Figure 1: An example of a compositional task in the ALFRED dataset where the agent is asked to bring two vases to a cabinet.

Episodic Transformer (E.T.) architecture

E.T. architecture relies on attention-based multi-layer transformer encoders. It has no hidden state and observes the full history of visual observations and previous actions. To predict the next action, the E.T. model is given a natural language instruction, visual observations since the beginning of an episode and previously taken actions. Figure 2 shows an example that corresponds to the 6th timestep of an episode. After processing a language instruction with a transformer-based language encoder, embedding 6 visual observations with a ResNet-50 backbone and passing 5 previous actions through a look-up table, the agent outputs 6 actions. During training we use all predicted actions for a gradient descent step. At test time, we apply the last action to the environment.

Figure 2: Overview of the E.T. architecture.

Leveraging synthetic representations

We observe that domain-specific language, and temporal logic can unambiguously specify the target states and (optionally) their temporal dependencies, while being decoupled from the visual appearance of a certain environment and the variations of human instructions. We hypothesize that using these synthetic instructions as an intermediate interface between the human and the agent would help the model to learn more easily and generalize better. First, we pretrain the language encoder of the model to translate natural language instructions to synthetic language instructions (left image). Due to a more task-oriented synthetic representation, the language encoder learns a better representation. We use the language encoder weights to initialize the language encoder of the agent (shown in yellow). Secondly, we jointly use demonstrations annotated with natural language and demonstrations annotated with synthetic language to train the agent (right image). Due to the larger size of the synthetic language dataset, the resulting agent has better performance even when evaluated on natural language annotations.

Figure 3: We use synthetic annotations for pretraining the language encoder and training the whole model jointly with human annotations.

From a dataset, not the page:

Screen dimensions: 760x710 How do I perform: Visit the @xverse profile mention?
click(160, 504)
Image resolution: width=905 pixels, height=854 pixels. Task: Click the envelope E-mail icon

Attention to previous observations

To better understand the impact of using a transformer encoder for action predictions, we show several qualitative examples of attention weights produced by the multimodal encoder of an E.T. agent. We use attention rollout to compute attention weights from an output action to previous visual observations. The figure shows examples where an E.T. model attends to previous visual frames to successfully solve a task. The frames attention weights are showed with a horizontal bar where frames corresponding to white squares have close to zero attention scores and frames corresponding to red squares have high attention scores. We do not include the attention score of the current frame as it is always significantly higher than scores for previous frames.

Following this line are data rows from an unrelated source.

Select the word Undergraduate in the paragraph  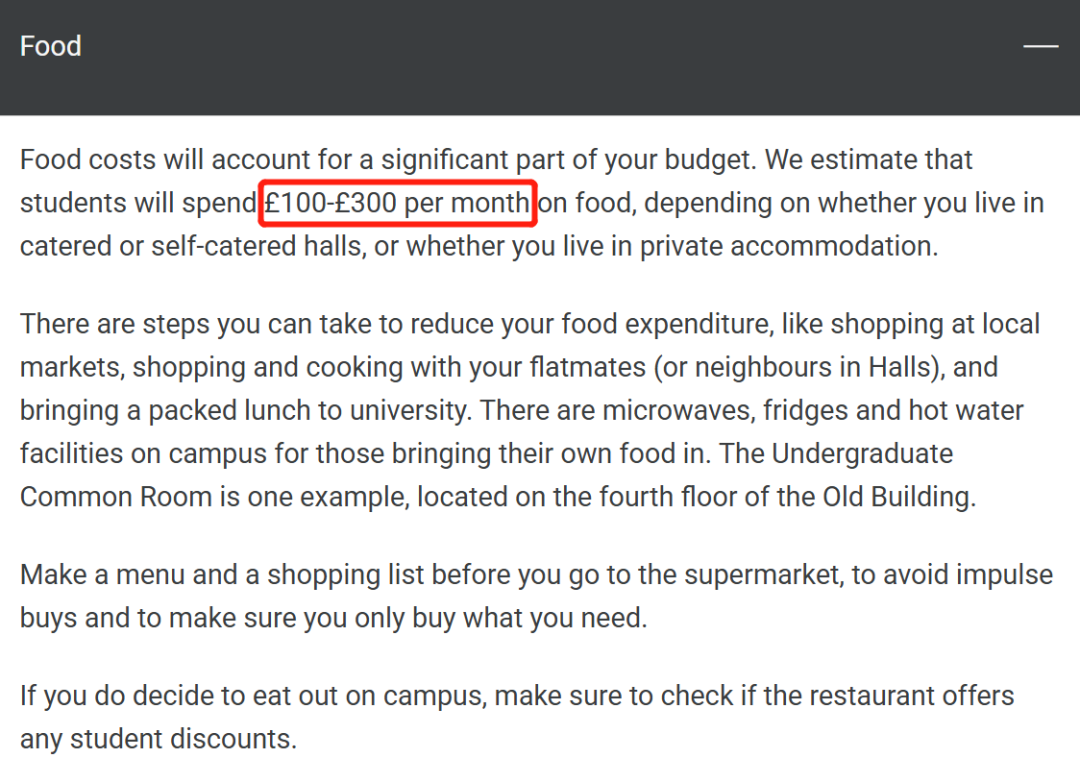tap(862, 453)
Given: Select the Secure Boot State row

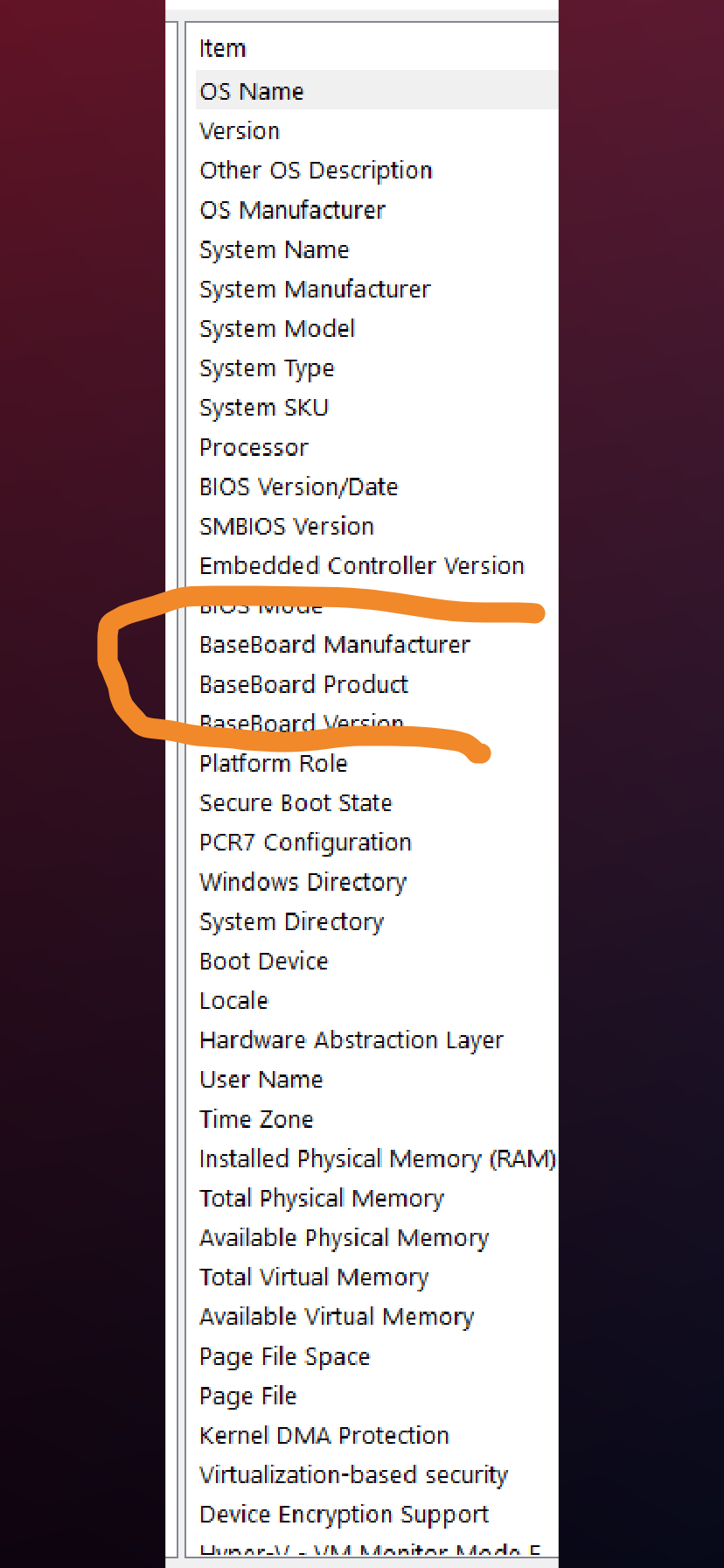Looking at the screenshot, I should 296,803.
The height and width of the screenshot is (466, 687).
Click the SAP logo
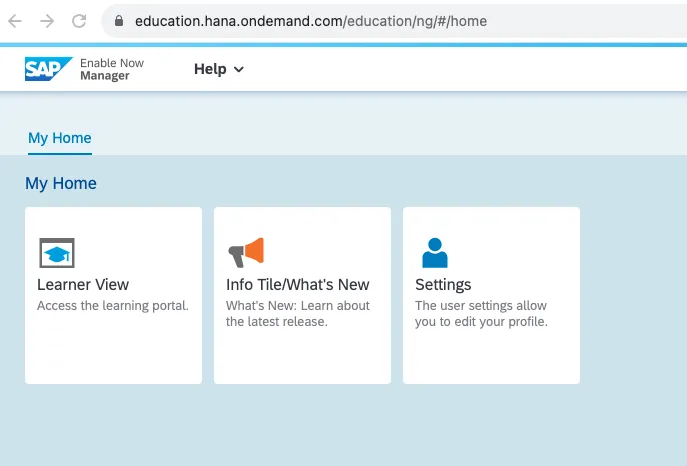48,69
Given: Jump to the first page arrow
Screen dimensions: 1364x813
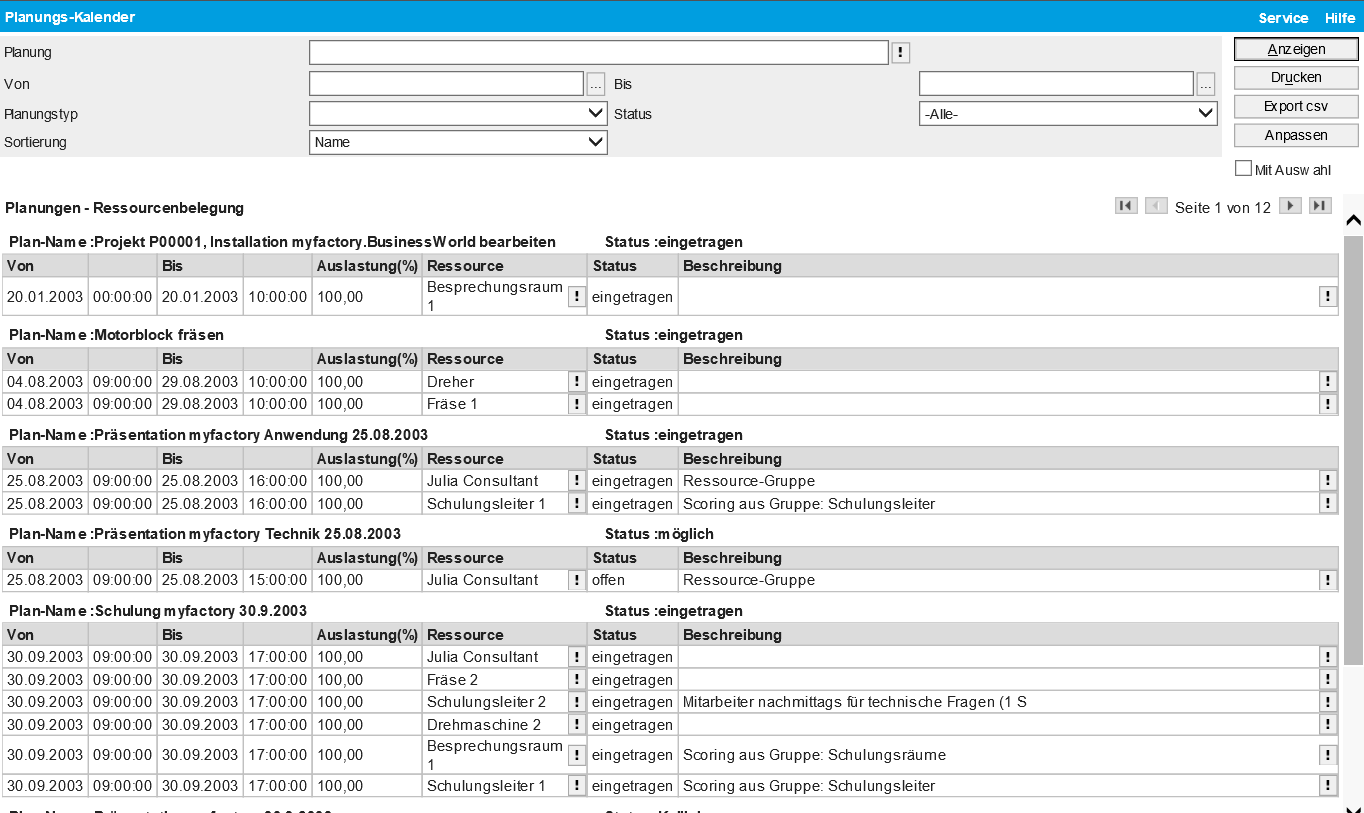Looking at the screenshot, I should click(x=1126, y=206).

Figure 4: Visualizations of normalized attention heatmap to previous visual observations.

Figure explanation

In the first example, the agent is asked to pick up an apple and to heat it using a microwave. The agent walks past a microwave at timestep 8, picks up an apple at timestep 18 and attends to the microwave frame in order to recall where to bring the apple. In the second example, the agent slices a potato at timesteps 17-18 (hard to see on the visual observations). Later, the agent gets rid of the knife and follows the next instruction asking to pick up a potato slice. At timestep 39, the agent attends to the frames 17-18 where the potato was sliced in order to come back to the slices and complete the task. In the third example, the agent needs to sequentially move two pans. While picking up the second pan at timestep 29, the agent attends to the frames 20-22 where the first pan was replaced. In the fourth example, the agent is asked to wash a cloth and to put it to a drawer. The agent washes the cloth at timestep 20 but the cloth state change is hard to notice at the given frames. At timestep 31, the agent attends to the frame with an open tap in order to keep track of the cloth state change.

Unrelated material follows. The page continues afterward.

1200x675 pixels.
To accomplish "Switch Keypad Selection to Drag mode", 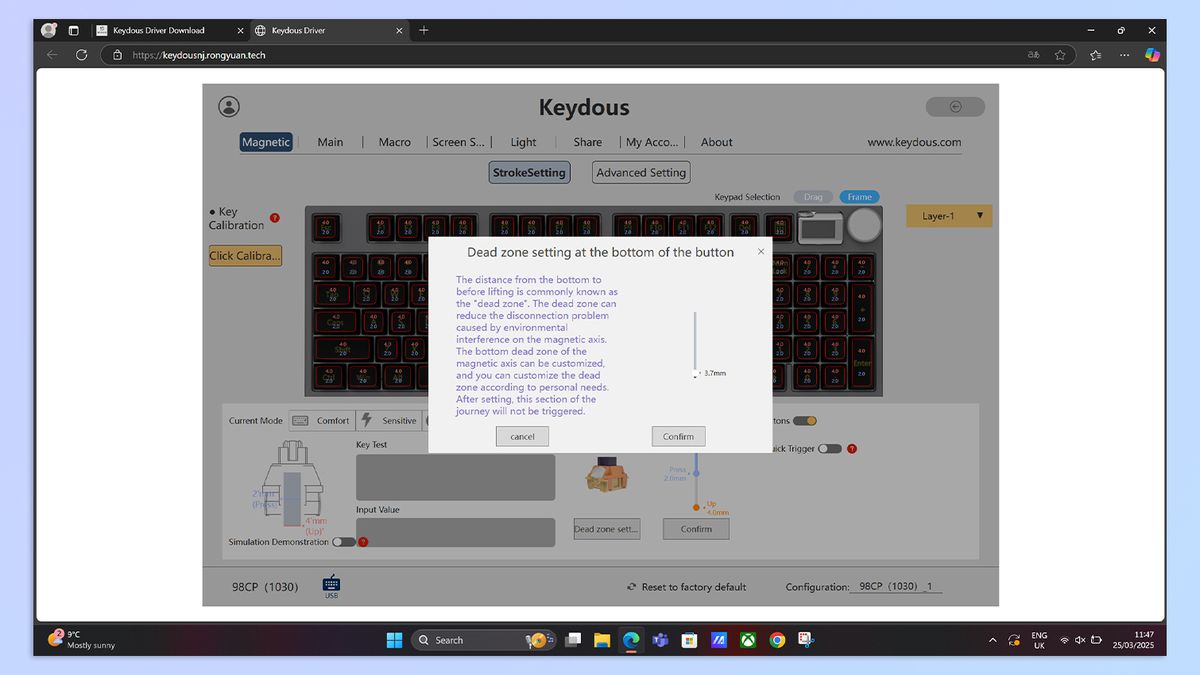I will [812, 197].
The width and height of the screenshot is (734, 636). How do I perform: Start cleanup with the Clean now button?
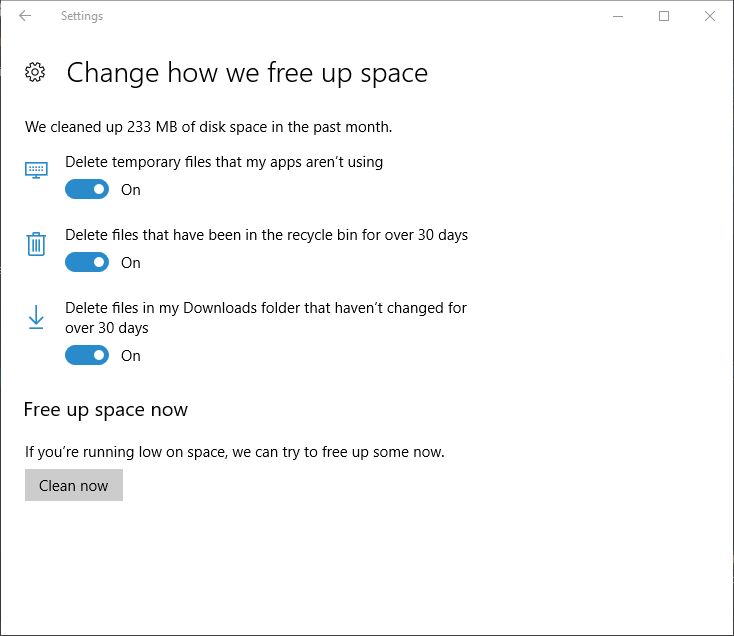pyautogui.click(x=74, y=485)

Attention to language tokens

We illustrate transformer attention scores from an output action to input language tokens by comparing two models: (1) E.T. model trained from scratch, (2) E.T. model whose language encoder is pretrained with the translation task. Similarly to the visual attention, we use attention rollout and highlight the words with high attention scores with red background color. We observe that the agent trained without language pretraining misses word tokens that are important for the task according to human interpretation (marked with blue rectangles). In contrast, the pretrained E.T. agent often is able to pay attention to those tokens and solve the tasks successfully.

Figure 5: Visualizations of language attention heatmaps, without and with the language encoder pretraining.

Figure explanation

In the first example, the agent needs to pick up a bat. While the non-pretrained E.T. model has approximately equal attention scores for multiple tokens (those words are highlighted with pale pink color) and does not solve the task, the pretrained E.T. attends to bat tokens (highlighted with red) and successfully finds the bat. In the second example, the agent needs to first cool an egg in a fridge and to heat it in a microwave later. The non-pretrained E.T. has similar attention scores for microwave and refridgerator tokens (they are highlighted with pink) and makes a mistake by choosing to heat the egg first. The pretrained E.T. agent has higher attention scores for the refridgerator tokens and correctly decides to cool the egg first. In the third example, the agent needs to pick up a knife to cut a potato later. The non-pretrained agent distributes its attention over many language tokens and picks up a fork which is incorrect. The pretrained E.T. agent strongly attends to the knife token and picks the knife up.

Qualitative analysis

We show 3 successful and 2 failed examples of the E.T. agent solving tasks from the ALFRED validation fold. In the first example, the agent performs a sequence of 148 actions and successfully solves a task. This example shows that the agent is able to pick up small objects such as a knife and a tomato slice. The agent puts both of them to a plate and brings the plate to a fridge. In the second example, the agent brings a washed plate to a fridge. The agent does not know where the plate is and walks along a counter checking several places. Finally, it finds the plate, washes it and brings it to the fridge. In the third example, the agent successfully heats an apple and puts it on a table. The agent understands the instruction "bring the heated apple back to the table on the side" and navigates back to its previous position.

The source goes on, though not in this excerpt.